Ecological Monitoring, Invasive Species Surveillance, and Citizen Science in Okinawa
With several other units here at OIST, we have led an institutional effort to establish a long-term ecological monitoring network on the island of Okinawa, with a strong citizen science component. We call this the OKEON Chura-Mori Project (OKEON stands for the OKinawa Environmental Observation Network, and Chura-Mori means beautiful forest in Okinawan dialect). This project involves intensive sampling across 24 field sites in Okinawa including a malaise trap survey, acoustic monitoring, camera trapping, and other environmental data logging. Some of these sites are run in coordination with local museums and high schools. This has collected over 5 million arthropod specimens thus far, and initiated long term data collection in space and time. Recently, we have been working with the Okinawa Prefectural Government to use this system to monitor the spread of invasive species, including dedicated sampling in port areas, and with particular attention to preventing and planning for the arrival of fire ants. This project has a strong community collaborative aspect and is a platform for interaction and collaboration between OIST researchers and the general public. See more at the OKEON website.

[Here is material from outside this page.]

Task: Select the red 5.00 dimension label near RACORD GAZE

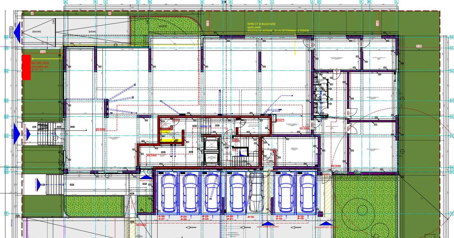Action: (x=43, y=52)
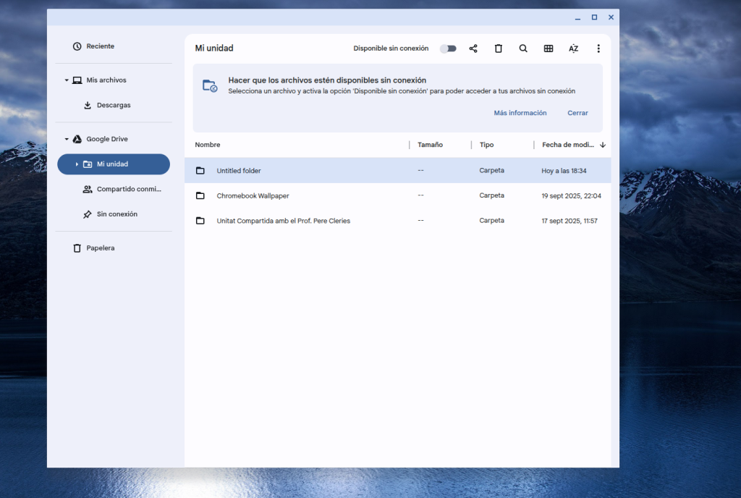This screenshot has height=498, width=741.
Task: Click the Untitled folder icon
Action: point(200,171)
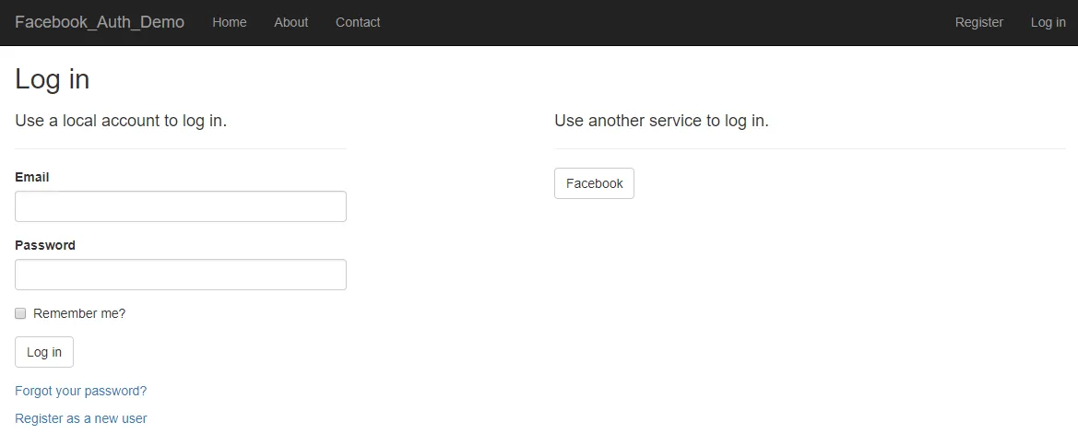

Ecological and evolutionary processes often occur in a spatially complex environment, whether it is an archipelago of islands, patches of forest in a fragmented landscape, or a system of streams in a watershed. This spatial structure appears on scales of meters to the sizes and arrangements of continents and interacts with biological processes on all of these scales. Network theory offers a tool for representing the complex patterns of connectivity between ecosystems. Our work is focused on how the structure of these networks interact with biodiversity dynamics, and how their widespread deconstruction by humans may affect biodiversity. We also have interest in other areas of theoretical ecology and evolution, and have recently been focusing on increased connections of population genetic and ecological theory with regards to community dynamics.
Diversity in complex systems
Biological systems are only one type of complex system where diversity plays an important role. Humans are immersed in worlds of diversity, in the words we speak, the objects we create, the food we eat, and the ideas we think. As in biological systems, this informational diversity evolves and decays as it flows through transmission networks. In collaboration with Scott Page at the University of Michigan, we are exploring connections between biological and social/economic theories of diversity.